- **Task**
Every record below must be retyped exactly, with the pictures left out.

(Dataset items)
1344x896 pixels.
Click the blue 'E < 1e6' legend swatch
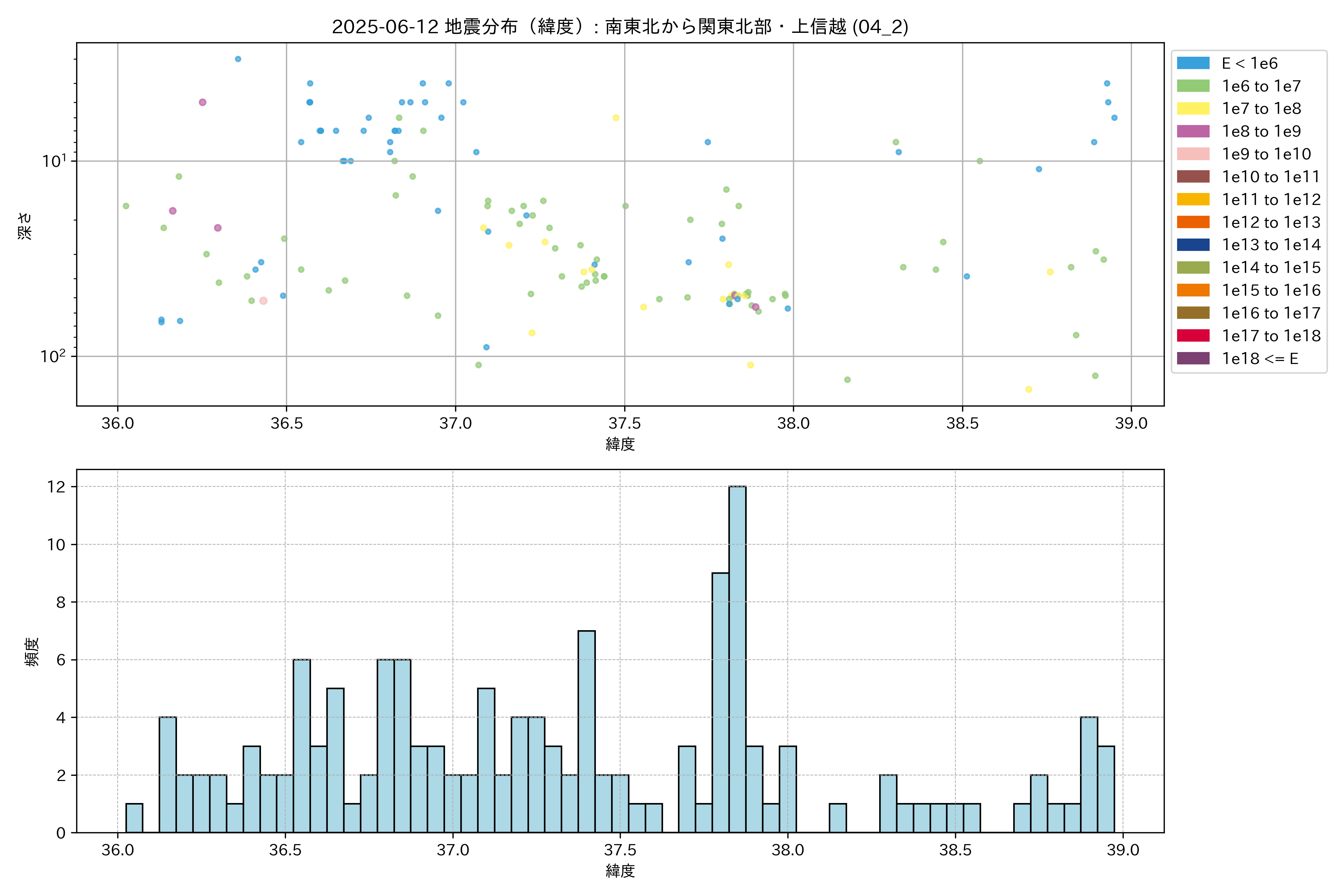tap(1193, 63)
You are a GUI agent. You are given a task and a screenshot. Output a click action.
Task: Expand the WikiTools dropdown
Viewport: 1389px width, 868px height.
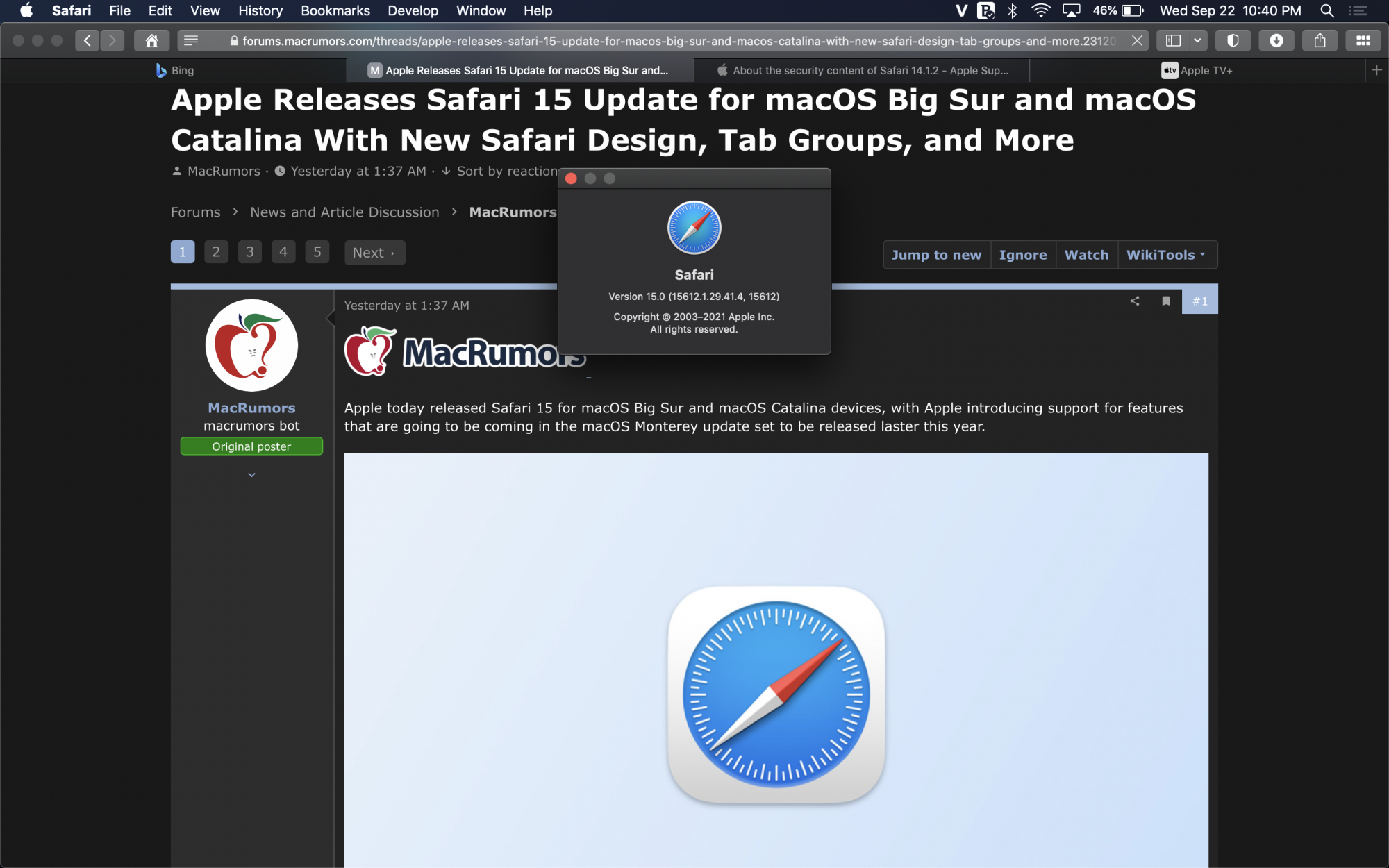pos(1166,255)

- **Exercise solution**
1344x896 pixels.
Click the blue 'E < 1e6' legend swatch
tap(1193, 63)
You are a GUI agent. You are given a task and a screenshot. Output a click action.
Task: Expand the WikiTools dropdown
Viewport: 1389px width, 868px height.
pos(1166,255)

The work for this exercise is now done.